• RECORDS SUPPLIED:
-*-*-
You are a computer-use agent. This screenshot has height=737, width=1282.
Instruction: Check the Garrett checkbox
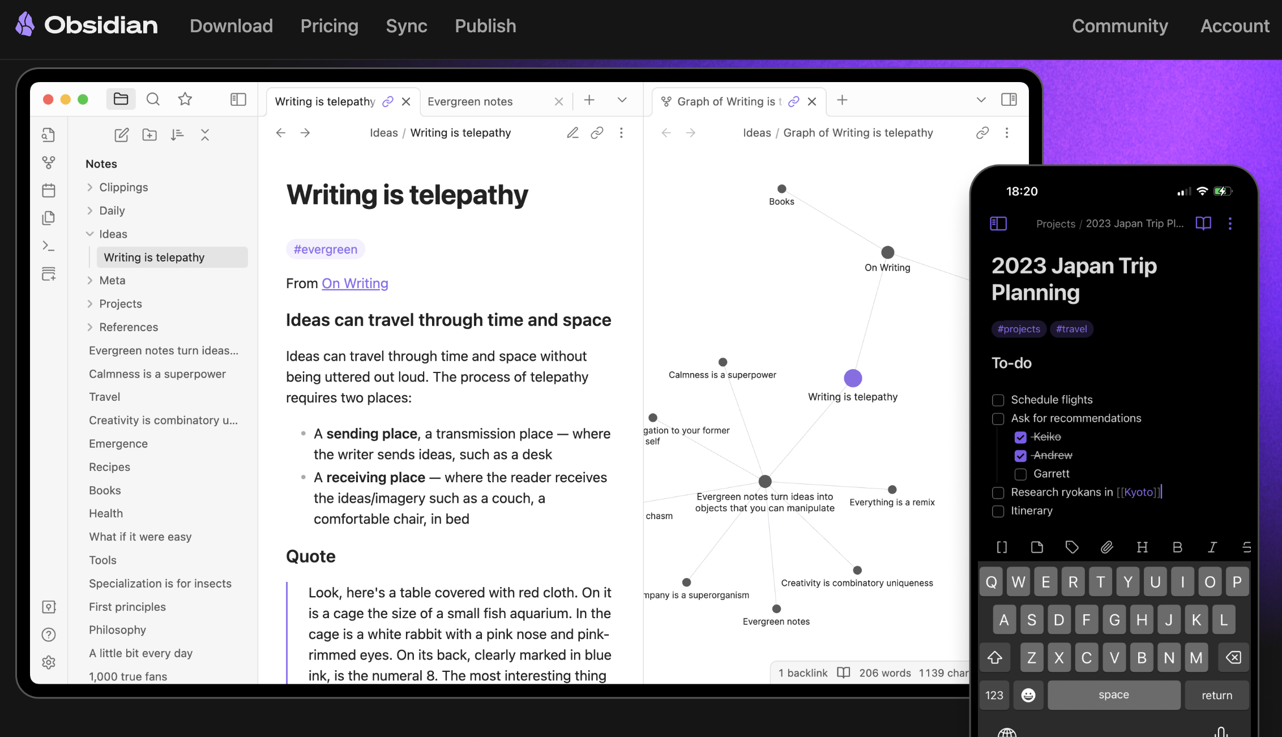(x=1020, y=474)

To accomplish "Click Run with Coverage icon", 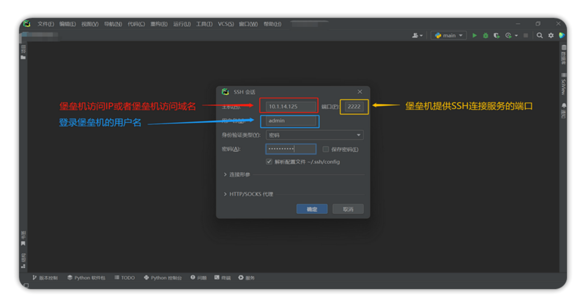I will point(497,35).
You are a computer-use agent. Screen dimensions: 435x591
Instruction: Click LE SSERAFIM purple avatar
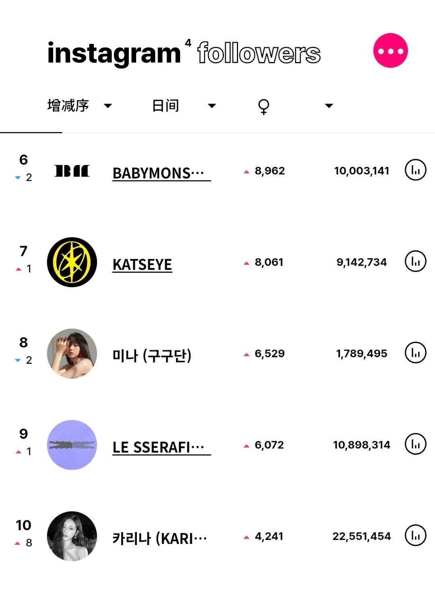[x=72, y=445]
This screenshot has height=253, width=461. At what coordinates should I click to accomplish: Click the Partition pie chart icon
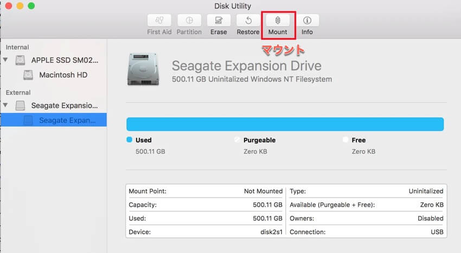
-*-*-
• WORK REQUEST: Among the lines of the data, which ones contain the word "computer"? Show them.

• ANSWER:
You are a computer-use agent. This screenshot has height=737, width=1282.
You are a computer-use agent. Screen dimensions: 435x591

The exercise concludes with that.